Problem statement
Determine the count of lines in the following entries that contain the string "computer". Write only the number.

Top of Available records

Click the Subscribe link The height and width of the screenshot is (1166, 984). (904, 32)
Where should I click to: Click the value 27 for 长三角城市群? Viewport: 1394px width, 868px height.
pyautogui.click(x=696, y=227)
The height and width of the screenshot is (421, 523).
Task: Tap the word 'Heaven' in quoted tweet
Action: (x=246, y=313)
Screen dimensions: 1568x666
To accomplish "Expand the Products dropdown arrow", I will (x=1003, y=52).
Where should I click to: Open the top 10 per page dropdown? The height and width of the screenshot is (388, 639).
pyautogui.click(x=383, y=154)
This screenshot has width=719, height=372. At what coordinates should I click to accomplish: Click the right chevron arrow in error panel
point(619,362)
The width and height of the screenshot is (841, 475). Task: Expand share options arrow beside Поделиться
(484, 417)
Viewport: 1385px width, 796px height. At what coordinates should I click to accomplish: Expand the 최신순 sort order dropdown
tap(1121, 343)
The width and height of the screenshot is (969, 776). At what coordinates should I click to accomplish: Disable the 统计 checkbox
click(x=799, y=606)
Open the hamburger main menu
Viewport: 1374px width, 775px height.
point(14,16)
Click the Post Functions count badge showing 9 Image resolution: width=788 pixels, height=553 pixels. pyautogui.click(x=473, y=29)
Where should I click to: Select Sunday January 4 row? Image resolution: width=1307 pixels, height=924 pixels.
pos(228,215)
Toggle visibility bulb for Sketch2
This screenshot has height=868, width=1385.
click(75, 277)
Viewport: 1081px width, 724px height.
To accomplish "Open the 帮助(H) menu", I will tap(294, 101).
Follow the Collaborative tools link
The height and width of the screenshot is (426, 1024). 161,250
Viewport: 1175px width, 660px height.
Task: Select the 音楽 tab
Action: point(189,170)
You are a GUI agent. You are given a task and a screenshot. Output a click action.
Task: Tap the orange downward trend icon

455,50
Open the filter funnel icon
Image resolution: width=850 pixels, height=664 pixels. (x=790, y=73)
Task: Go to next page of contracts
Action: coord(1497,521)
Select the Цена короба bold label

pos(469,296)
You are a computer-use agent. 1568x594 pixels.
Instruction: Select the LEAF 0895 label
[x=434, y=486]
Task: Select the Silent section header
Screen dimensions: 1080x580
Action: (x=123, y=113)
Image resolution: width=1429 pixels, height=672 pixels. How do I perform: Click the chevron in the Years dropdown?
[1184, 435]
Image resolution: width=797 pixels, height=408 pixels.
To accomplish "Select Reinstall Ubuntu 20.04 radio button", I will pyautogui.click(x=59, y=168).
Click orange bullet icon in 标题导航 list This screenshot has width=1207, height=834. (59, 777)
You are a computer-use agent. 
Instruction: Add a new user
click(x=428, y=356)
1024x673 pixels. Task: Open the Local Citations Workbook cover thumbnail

Bottom of Available records

Answer for the task
2